## [The exercise]
Reproduce the data from the line containing "Describe the element" through the line containing "at that location.", keeping both of those lines. Leave the pictures out of your copy.

## [Listing]
:::

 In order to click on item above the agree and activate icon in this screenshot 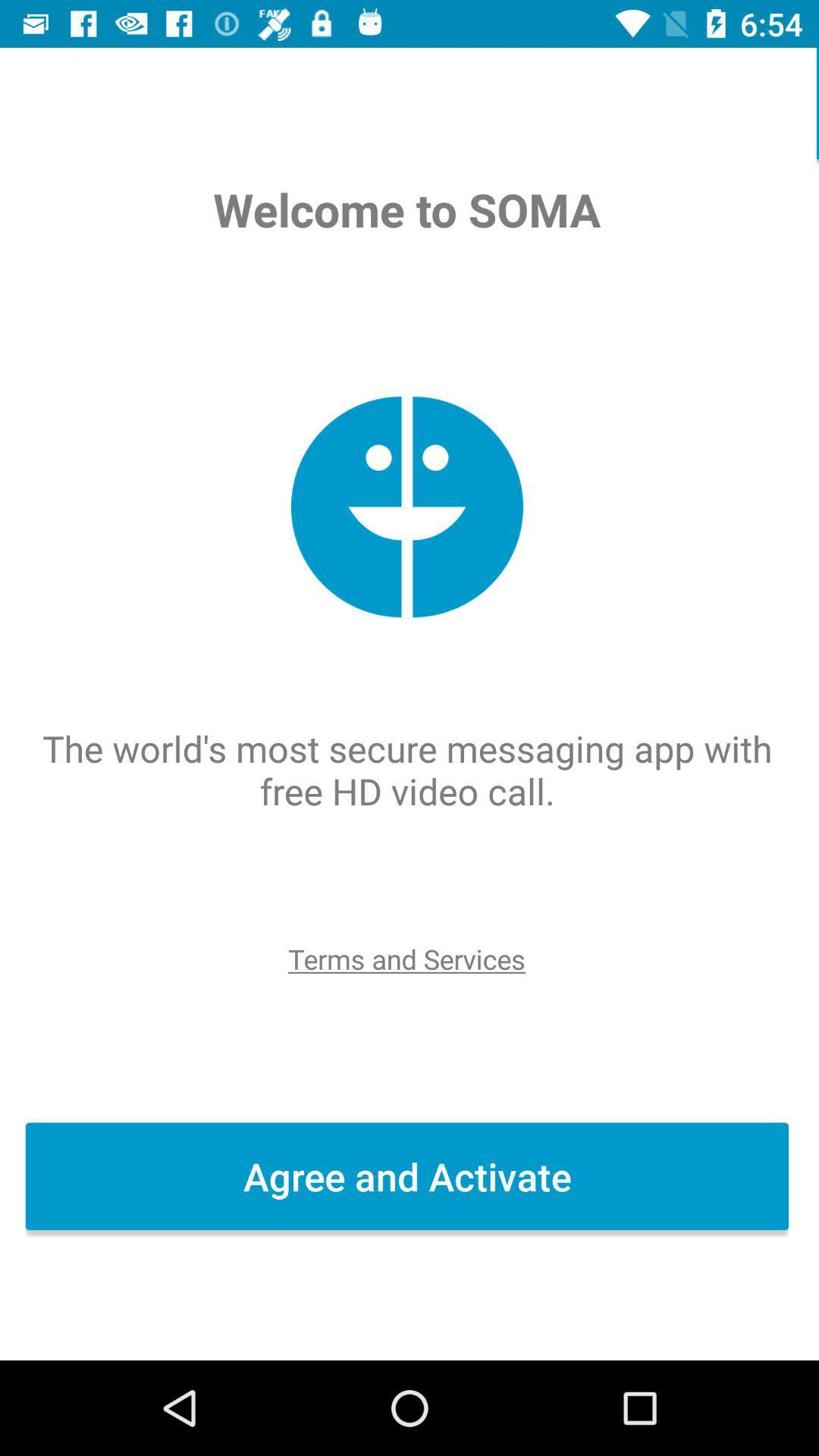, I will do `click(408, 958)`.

:::

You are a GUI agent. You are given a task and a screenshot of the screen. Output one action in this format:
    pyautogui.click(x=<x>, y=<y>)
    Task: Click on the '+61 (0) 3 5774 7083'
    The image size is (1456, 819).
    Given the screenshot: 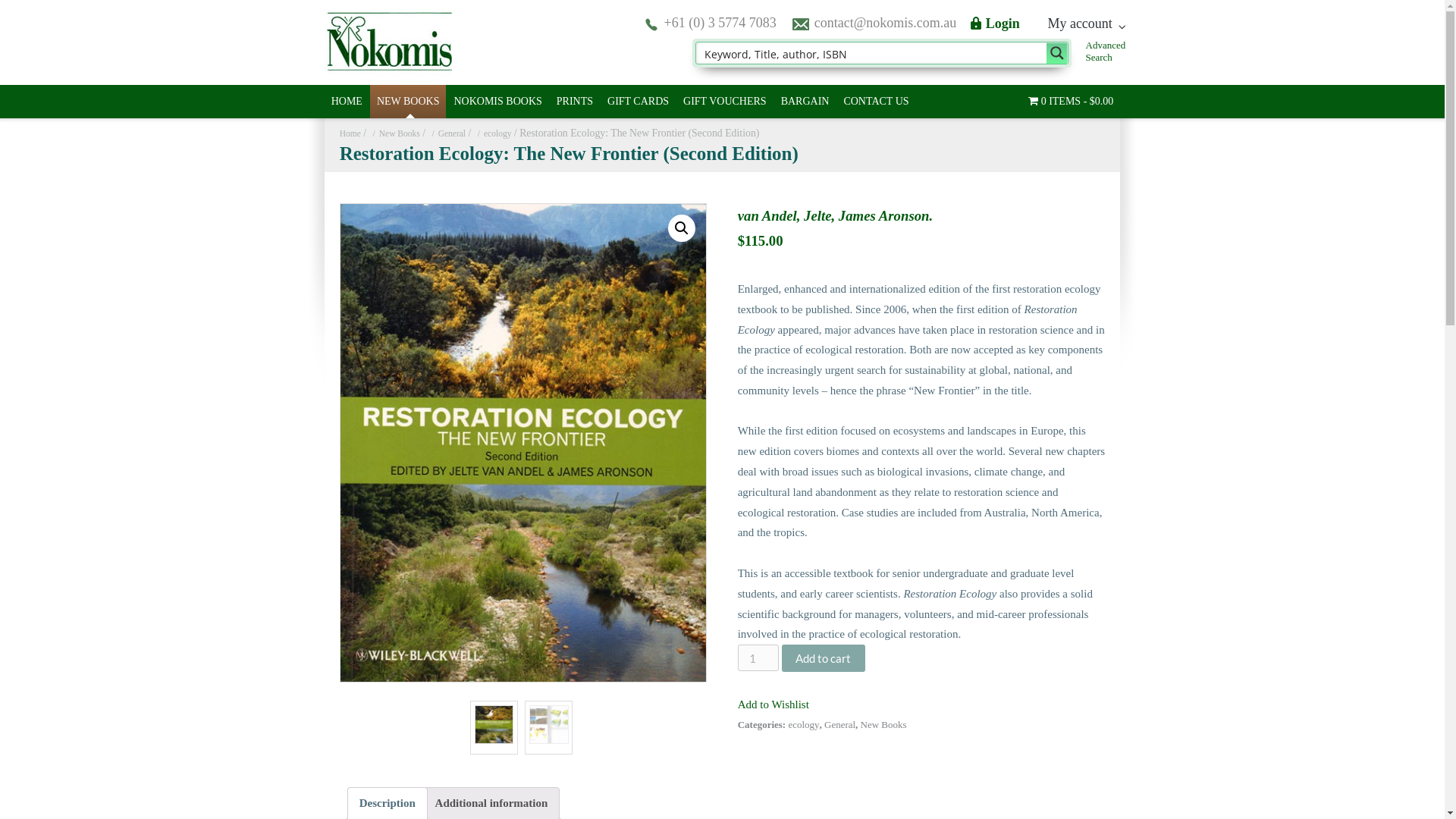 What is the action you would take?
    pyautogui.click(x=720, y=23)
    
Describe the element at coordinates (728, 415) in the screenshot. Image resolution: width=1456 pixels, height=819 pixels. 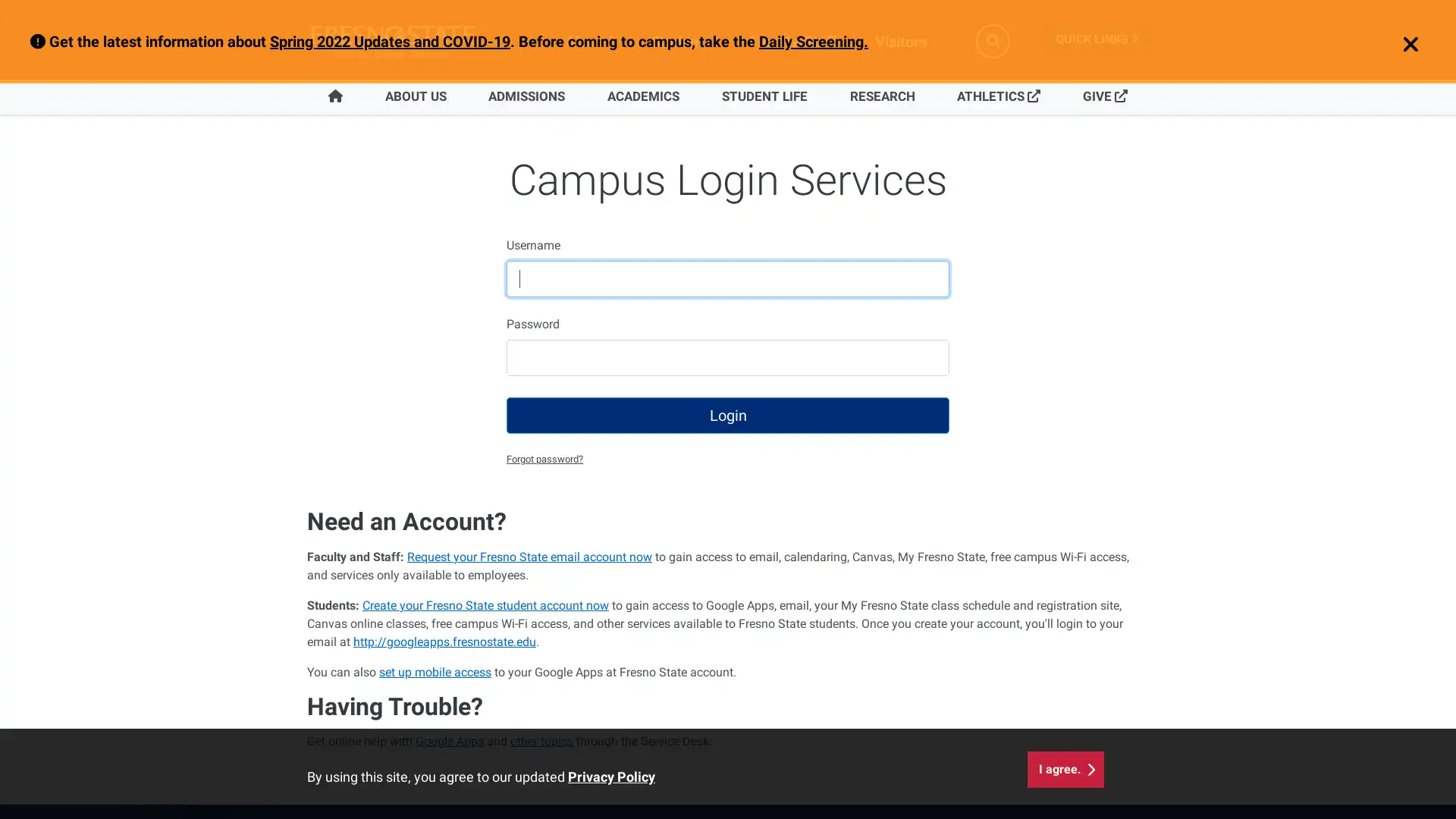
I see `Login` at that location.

:::

## [Solution to the exercise]
Describe the element at coordinates (728, 415) in the screenshot. Image resolution: width=1456 pixels, height=819 pixels. 
I see `Login` at that location.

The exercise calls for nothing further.